== Extracted records ==
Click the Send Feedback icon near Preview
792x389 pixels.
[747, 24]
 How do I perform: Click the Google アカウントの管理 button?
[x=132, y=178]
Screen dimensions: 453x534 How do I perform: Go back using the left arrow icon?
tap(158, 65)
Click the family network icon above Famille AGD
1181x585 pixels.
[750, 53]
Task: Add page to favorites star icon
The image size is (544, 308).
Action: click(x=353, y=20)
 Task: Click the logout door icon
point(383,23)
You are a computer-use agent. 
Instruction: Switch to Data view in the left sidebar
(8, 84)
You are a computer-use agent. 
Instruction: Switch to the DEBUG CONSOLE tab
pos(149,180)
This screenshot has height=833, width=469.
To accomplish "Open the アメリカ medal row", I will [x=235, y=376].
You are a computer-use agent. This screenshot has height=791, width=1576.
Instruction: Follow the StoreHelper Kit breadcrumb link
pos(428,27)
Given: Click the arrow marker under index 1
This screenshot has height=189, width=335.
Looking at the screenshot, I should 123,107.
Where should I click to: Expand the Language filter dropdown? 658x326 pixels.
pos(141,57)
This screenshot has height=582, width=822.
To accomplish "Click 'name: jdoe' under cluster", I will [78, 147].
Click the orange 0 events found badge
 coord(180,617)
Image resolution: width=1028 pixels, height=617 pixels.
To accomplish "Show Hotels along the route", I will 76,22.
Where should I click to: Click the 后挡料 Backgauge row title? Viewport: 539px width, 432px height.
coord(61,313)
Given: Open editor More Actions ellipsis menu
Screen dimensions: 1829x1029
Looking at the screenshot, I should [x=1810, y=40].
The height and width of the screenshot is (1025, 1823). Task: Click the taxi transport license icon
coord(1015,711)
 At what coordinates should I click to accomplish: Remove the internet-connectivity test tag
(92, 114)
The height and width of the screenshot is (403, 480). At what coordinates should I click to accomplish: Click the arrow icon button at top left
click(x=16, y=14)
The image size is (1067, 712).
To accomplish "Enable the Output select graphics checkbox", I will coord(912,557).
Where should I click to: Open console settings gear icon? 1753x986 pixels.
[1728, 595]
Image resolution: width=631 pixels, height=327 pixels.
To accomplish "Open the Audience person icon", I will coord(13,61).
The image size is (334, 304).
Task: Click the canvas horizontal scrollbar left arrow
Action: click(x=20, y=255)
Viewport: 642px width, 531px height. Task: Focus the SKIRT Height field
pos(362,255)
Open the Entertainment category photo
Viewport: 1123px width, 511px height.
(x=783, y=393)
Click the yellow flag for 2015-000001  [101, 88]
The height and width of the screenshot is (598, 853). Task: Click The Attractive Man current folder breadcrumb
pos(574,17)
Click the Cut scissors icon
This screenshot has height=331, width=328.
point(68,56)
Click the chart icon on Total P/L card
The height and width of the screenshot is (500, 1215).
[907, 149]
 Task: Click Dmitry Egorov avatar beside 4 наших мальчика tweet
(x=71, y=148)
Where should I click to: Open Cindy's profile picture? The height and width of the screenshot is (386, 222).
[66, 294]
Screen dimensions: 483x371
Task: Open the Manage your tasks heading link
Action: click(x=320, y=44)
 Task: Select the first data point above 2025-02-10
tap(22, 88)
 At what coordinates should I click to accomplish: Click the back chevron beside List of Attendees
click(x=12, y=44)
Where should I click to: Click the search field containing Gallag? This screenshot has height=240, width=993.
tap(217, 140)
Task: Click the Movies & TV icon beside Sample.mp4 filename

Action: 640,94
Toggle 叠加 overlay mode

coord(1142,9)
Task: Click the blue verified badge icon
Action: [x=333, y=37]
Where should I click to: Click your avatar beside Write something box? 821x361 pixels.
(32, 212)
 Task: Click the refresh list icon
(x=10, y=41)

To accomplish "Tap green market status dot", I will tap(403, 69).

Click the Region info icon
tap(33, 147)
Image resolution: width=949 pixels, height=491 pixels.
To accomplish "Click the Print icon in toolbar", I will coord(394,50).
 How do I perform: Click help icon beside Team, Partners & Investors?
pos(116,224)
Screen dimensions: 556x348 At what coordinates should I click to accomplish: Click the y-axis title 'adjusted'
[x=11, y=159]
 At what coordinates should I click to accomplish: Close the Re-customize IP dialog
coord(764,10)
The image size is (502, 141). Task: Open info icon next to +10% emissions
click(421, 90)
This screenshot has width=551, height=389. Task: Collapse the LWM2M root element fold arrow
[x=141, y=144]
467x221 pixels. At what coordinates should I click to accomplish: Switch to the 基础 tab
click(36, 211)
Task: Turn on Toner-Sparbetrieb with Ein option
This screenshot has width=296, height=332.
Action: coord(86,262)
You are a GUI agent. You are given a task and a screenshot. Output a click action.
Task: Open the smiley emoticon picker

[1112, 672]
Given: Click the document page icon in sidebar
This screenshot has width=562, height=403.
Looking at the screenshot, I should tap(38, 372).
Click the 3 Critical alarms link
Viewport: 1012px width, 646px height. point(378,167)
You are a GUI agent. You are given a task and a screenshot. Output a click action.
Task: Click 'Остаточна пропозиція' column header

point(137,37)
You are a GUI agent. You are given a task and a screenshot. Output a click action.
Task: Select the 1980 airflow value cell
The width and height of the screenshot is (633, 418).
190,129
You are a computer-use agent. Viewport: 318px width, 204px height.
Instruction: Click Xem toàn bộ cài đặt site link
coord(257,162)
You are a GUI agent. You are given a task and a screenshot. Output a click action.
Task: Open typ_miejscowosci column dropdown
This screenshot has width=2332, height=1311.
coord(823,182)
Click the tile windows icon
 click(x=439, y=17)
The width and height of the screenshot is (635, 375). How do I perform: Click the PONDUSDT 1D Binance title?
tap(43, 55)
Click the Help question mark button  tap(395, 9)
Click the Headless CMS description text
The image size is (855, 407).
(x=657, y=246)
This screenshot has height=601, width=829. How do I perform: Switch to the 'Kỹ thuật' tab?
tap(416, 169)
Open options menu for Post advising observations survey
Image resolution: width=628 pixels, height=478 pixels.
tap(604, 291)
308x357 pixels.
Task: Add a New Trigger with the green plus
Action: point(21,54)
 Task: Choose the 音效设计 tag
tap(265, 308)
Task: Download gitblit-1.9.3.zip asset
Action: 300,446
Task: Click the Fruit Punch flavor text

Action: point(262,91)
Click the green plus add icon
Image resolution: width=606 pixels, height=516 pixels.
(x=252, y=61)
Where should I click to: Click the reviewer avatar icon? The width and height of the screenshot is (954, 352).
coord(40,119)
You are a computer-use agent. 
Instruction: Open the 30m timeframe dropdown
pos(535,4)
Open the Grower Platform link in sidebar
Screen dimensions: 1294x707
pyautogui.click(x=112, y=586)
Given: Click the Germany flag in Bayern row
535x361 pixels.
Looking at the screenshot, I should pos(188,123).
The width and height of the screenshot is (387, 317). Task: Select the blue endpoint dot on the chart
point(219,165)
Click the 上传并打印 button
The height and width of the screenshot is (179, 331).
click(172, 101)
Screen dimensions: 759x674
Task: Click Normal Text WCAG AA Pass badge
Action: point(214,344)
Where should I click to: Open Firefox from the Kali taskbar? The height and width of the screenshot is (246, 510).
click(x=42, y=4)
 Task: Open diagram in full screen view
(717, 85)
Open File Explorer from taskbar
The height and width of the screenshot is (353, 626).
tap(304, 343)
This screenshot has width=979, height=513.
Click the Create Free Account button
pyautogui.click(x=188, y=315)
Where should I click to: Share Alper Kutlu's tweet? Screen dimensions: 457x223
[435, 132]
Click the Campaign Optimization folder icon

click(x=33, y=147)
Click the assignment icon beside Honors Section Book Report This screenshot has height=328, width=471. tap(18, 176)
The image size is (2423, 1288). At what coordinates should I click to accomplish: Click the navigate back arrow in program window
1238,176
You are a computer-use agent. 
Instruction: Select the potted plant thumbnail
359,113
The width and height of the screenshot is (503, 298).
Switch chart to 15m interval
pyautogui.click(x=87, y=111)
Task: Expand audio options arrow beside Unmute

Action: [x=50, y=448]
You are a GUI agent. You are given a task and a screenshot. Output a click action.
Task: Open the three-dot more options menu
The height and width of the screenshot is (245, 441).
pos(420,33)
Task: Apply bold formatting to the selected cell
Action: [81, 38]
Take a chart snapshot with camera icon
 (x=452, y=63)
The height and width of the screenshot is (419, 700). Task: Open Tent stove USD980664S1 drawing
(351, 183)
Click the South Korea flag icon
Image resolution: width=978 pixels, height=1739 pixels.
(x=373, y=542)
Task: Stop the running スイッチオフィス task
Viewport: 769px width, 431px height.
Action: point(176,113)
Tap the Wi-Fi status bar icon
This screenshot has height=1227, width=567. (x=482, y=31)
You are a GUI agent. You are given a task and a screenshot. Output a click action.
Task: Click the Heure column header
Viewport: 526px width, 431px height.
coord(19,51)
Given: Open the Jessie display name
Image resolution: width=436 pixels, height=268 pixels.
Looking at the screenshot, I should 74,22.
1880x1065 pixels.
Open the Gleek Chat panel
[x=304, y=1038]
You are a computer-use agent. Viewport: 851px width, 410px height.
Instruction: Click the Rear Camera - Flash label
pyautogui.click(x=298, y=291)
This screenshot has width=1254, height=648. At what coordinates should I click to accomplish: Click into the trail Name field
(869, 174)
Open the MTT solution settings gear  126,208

== Directions for this task ==
Could you copy out, character for character, the part of the records above that opens with the line containing "Viewport: 642px width, 531px" and closes with the line containing "(x=71, y=148)", including both of those lines?

== Result ==
Viewport: 642px width, 531px height. Task: Focus the SKIRT Height field
pos(362,255)
Open the Entertainment category photo
Viewport: 1123px width, 511px height.
(x=783, y=393)
Click the yellow flag for 2015-000001  [101, 88]
The height and width of the screenshot is (598, 853). Task: Click The Attractive Man current folder breadcrumb
pos(574,17)
Click the Cut scissors icon
This screenshot has height=331, width=328.
point(68,56)
Click the chart icon on Total P/L card
The height and width of the screenshot is (500, 1215).
[907, 149]
 Task: Click Dmitry Egorov avatar beside 4 наших мальчика tweet
(x=71, y=148)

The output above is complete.